**Requirements**: Lay out every line of the data below as a numbered list, skipping blank lines and leaving out the pictures.

**Data supplied**:
** Start **

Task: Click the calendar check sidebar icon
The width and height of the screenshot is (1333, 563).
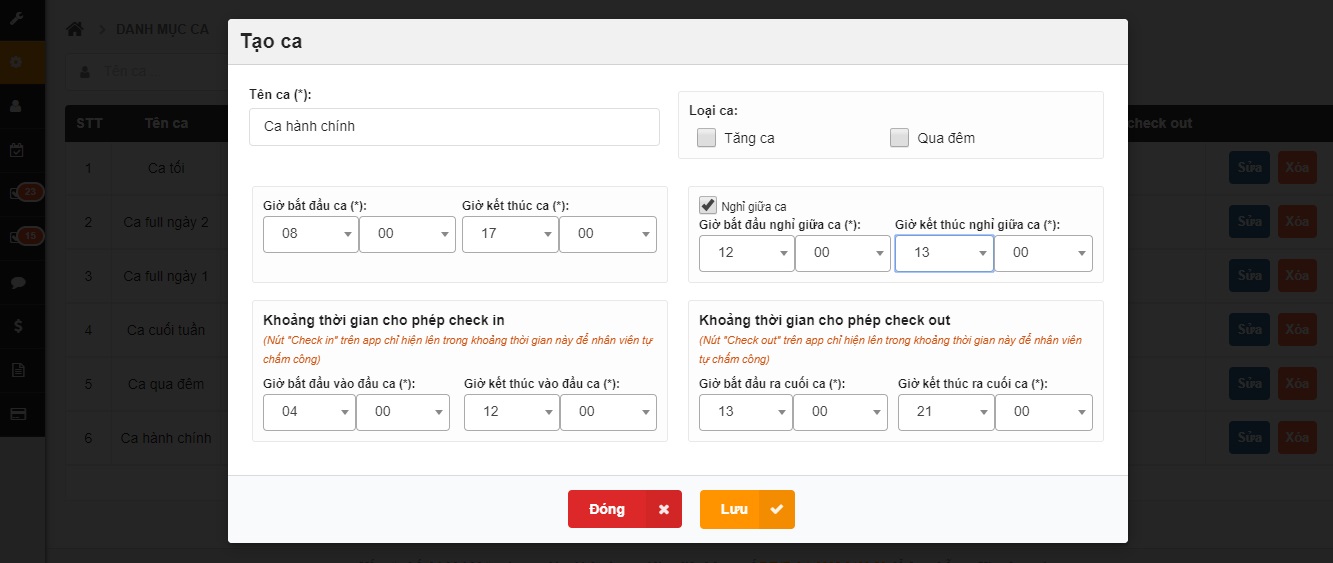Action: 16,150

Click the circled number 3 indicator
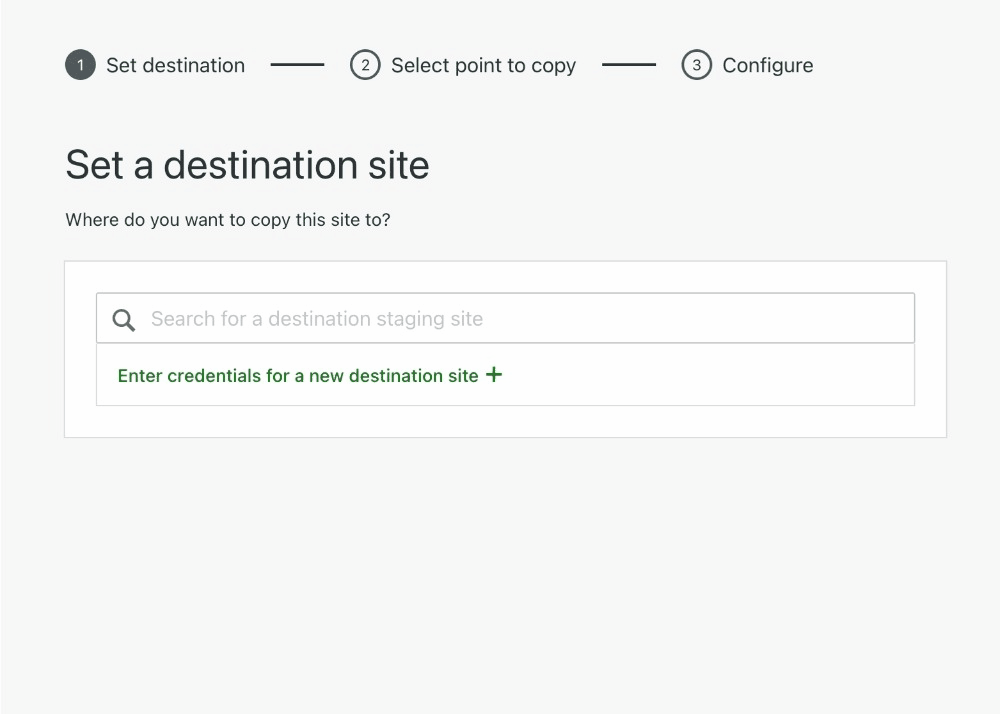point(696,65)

** End **

**Solution for this exercise**:
1. Task: Click the calendar check sidebar icon
2. The width and height of the screenshot is (1333, 563).
3. Action: 16,150
4. Click the circled number 3 indicator
5. point(696,65)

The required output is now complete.